Using the data that follows, return exactly the lines from the one that contains "Viewport: 221px width, 119px height." through the one that contains "Given: Click the blue", ends included.
Segment Start: Excerpted data
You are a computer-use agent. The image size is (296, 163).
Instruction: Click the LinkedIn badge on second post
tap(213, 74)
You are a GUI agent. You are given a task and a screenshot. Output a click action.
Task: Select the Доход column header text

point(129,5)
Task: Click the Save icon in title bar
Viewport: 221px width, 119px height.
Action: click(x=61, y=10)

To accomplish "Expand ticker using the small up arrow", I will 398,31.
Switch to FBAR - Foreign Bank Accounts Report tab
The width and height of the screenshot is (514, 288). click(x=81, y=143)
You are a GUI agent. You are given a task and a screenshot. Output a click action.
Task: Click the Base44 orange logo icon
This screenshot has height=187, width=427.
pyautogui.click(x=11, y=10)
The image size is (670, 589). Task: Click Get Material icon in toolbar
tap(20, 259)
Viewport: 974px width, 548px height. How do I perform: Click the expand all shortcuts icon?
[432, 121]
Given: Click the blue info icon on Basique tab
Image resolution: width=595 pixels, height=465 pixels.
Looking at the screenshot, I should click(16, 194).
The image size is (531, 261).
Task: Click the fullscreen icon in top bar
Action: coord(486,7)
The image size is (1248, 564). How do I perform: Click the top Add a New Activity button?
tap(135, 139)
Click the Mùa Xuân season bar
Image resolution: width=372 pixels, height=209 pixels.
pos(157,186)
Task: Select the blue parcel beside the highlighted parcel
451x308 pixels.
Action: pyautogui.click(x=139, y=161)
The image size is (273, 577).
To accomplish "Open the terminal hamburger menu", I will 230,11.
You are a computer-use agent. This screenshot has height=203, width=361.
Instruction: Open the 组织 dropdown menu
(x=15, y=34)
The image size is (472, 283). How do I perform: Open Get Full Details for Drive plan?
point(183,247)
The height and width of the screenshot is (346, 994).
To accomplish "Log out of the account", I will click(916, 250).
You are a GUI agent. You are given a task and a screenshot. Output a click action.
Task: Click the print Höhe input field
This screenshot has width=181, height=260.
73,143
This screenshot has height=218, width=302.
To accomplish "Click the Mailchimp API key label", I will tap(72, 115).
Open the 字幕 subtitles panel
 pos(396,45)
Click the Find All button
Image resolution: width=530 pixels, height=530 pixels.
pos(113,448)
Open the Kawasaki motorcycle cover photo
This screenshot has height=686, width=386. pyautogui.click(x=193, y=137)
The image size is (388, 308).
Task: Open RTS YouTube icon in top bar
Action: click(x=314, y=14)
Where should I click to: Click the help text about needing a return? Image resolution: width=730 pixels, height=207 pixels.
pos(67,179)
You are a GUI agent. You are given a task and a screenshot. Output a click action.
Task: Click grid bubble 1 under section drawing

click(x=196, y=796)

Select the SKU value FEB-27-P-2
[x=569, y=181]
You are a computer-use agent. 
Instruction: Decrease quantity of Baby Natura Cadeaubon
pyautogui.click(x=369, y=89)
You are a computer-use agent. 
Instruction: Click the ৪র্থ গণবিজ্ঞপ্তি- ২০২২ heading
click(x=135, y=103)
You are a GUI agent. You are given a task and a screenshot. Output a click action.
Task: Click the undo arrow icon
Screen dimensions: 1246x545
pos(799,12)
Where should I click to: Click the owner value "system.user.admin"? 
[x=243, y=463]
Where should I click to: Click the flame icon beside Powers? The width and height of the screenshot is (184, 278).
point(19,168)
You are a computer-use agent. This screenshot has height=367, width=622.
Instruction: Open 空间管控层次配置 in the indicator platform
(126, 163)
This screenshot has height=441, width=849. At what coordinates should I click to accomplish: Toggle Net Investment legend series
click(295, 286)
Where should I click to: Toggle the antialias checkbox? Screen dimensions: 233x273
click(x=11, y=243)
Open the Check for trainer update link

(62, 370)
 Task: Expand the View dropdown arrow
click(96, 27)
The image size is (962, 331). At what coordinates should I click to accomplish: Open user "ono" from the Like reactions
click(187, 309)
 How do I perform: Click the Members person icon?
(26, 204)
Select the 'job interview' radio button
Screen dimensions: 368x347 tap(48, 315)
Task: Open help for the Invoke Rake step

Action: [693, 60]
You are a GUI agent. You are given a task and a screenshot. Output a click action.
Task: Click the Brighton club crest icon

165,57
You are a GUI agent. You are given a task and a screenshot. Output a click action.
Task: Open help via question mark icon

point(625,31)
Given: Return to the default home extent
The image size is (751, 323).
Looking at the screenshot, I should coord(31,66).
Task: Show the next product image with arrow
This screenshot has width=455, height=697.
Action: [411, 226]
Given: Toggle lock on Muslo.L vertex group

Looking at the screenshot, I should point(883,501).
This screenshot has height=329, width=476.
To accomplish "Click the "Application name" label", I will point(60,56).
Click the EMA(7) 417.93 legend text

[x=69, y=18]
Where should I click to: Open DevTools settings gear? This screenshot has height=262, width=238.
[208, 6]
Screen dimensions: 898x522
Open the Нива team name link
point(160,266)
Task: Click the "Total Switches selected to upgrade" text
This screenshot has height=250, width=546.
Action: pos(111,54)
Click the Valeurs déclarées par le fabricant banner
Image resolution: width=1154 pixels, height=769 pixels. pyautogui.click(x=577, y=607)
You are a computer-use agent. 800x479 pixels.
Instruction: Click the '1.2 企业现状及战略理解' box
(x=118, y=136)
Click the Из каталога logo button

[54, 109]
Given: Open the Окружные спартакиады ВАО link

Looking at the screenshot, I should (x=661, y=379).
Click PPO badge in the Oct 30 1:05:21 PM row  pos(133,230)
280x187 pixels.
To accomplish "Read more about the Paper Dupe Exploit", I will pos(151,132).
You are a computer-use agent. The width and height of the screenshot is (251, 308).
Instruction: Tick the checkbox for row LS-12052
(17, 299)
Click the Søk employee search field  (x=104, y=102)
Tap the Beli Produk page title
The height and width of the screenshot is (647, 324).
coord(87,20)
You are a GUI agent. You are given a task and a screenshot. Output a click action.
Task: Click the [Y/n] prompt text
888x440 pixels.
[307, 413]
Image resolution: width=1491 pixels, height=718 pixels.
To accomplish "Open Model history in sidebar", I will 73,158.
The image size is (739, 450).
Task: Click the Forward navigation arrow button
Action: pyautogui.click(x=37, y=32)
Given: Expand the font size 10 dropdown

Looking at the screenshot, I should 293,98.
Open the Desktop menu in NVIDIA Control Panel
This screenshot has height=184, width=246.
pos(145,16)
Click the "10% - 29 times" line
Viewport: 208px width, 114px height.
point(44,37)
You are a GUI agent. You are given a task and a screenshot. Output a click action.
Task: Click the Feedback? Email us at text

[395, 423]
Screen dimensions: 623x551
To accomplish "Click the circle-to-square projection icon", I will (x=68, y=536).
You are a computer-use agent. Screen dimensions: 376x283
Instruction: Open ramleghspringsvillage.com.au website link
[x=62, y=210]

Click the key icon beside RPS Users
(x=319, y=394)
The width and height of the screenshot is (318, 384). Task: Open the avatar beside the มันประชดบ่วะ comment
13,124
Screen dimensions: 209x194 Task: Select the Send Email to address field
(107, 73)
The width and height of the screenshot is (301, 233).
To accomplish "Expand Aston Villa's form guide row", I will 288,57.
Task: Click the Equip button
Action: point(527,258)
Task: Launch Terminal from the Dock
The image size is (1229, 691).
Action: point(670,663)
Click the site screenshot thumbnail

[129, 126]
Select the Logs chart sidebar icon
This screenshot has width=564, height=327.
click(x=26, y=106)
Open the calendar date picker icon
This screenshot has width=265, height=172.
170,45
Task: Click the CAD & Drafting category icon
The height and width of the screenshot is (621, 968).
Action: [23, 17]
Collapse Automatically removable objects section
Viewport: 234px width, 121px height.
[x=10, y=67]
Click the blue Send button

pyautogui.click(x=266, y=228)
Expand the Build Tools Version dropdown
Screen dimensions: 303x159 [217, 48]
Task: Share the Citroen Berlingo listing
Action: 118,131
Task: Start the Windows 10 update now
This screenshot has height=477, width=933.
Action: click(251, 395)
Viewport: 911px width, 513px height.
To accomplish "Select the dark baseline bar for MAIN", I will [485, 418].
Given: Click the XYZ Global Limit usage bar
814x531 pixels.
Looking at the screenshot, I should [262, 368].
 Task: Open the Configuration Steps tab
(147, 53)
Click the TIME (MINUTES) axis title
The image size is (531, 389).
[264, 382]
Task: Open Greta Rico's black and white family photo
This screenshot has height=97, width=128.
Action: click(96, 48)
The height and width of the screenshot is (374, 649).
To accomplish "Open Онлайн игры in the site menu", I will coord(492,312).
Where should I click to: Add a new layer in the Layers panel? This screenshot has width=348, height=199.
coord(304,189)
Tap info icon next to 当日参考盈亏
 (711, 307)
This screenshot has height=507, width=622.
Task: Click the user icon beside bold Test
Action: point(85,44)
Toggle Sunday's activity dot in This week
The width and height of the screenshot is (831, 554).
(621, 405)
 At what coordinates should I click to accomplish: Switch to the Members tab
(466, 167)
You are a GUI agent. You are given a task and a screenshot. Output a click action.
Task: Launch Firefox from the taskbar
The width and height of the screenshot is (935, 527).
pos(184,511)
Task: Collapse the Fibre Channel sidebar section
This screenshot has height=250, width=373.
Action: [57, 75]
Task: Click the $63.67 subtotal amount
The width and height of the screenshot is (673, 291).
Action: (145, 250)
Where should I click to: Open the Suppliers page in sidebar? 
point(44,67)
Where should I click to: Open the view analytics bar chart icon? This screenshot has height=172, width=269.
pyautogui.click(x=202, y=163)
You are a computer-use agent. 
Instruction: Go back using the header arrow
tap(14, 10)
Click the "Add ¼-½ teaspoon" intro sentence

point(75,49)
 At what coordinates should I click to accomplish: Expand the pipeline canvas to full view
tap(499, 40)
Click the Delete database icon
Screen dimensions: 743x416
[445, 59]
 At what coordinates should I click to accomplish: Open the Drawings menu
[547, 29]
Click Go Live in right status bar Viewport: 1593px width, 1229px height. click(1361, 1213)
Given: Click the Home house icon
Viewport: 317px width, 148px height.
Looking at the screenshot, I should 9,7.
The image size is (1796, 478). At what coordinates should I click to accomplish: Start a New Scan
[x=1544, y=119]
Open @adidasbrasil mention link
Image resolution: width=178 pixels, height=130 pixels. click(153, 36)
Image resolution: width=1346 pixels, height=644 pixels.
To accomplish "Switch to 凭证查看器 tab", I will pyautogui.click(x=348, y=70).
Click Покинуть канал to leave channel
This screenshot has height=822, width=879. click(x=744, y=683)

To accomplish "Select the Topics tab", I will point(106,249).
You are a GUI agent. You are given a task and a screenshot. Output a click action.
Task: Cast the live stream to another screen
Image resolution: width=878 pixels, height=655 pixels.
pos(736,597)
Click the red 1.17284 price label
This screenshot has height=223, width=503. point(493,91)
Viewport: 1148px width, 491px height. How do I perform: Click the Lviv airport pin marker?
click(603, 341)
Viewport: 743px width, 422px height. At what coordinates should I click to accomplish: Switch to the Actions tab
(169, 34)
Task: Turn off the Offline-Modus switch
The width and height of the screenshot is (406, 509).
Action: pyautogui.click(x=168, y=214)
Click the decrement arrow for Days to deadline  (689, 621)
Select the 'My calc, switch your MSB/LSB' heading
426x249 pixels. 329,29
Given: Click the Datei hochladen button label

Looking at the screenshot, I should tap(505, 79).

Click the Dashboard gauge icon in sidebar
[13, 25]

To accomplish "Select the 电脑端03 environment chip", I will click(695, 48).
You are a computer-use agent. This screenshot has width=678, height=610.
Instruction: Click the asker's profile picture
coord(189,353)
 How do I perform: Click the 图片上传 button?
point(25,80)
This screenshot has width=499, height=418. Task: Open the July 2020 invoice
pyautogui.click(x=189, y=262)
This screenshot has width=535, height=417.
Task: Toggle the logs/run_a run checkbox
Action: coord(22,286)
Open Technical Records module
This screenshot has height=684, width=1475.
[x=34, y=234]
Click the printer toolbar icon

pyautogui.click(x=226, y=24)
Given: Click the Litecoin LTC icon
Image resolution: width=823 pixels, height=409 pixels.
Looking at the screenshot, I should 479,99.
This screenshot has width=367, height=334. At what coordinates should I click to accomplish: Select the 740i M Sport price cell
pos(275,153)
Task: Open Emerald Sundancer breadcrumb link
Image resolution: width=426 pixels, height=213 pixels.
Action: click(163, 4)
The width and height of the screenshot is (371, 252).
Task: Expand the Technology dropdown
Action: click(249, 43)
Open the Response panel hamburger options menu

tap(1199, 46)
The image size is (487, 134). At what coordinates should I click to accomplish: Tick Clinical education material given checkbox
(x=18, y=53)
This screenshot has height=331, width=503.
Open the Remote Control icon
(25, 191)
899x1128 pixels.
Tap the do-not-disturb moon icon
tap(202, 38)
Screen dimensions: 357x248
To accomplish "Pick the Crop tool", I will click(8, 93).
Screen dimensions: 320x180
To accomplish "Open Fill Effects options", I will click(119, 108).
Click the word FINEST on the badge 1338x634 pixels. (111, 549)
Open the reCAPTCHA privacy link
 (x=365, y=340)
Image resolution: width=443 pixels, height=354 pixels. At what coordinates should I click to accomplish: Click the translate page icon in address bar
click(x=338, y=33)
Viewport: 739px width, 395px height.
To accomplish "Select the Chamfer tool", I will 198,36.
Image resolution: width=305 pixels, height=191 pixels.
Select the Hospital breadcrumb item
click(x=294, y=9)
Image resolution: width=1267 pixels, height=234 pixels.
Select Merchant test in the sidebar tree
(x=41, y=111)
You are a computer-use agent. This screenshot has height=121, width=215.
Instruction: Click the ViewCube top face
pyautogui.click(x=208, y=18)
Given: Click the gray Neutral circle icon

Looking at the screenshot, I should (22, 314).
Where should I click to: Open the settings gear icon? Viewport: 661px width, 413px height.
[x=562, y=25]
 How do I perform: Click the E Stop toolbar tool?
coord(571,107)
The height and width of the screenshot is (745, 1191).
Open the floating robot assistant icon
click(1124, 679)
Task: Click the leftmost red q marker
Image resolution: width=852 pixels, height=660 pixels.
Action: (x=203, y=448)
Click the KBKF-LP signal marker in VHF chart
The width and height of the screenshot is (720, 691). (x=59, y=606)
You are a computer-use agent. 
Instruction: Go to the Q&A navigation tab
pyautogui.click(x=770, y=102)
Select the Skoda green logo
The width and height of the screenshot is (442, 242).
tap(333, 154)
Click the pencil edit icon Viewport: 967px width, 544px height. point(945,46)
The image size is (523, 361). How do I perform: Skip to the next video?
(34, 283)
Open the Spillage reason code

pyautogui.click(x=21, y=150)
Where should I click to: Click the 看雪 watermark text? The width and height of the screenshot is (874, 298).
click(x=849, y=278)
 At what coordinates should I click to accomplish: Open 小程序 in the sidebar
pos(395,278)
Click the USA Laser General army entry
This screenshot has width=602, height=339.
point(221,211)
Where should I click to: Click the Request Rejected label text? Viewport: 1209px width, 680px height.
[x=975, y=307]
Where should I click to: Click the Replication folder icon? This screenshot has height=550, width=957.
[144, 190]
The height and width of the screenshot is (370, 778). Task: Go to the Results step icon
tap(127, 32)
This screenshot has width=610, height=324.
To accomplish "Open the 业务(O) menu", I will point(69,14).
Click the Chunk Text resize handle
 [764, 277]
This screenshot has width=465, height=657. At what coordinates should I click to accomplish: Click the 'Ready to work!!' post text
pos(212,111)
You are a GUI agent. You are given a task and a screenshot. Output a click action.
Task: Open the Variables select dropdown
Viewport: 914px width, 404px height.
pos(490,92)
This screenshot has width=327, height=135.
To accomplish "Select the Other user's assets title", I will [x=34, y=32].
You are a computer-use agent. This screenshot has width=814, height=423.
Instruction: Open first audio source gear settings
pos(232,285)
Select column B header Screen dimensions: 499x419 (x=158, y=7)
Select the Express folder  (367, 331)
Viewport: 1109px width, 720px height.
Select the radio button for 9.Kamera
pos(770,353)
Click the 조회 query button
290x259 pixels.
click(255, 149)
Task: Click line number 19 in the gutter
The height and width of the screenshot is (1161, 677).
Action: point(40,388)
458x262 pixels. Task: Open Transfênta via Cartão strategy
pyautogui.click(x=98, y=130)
Segment End: Excerpted data
Written reply:
Viewport: 221px width, 119px height.
Action: click(x=61, y=10)

To accomplish "Expand ticker using the small up arrow", I will 398,31.
Switch to FBAR - Foreign Bank Accounts Report tab
The width and height of the screenshot is (514, 288). click(x=81, y=143)
You are a GUI agent. You are given a task and a screenshot. Output a click action.
Task: Click the Base44 orange logo icon
This screenshot has height=187, width=427.
pyautogui.click(x=11, y=10)
The image size is (670, 589). Task: Click Get Material icon in toolbar
tap(20, 259)
Viewport: 974px width, 548px height. How do I perform: Click the expand all shortcuts icon?
[432, 121]
Given: Click the blue info icon on Basique tab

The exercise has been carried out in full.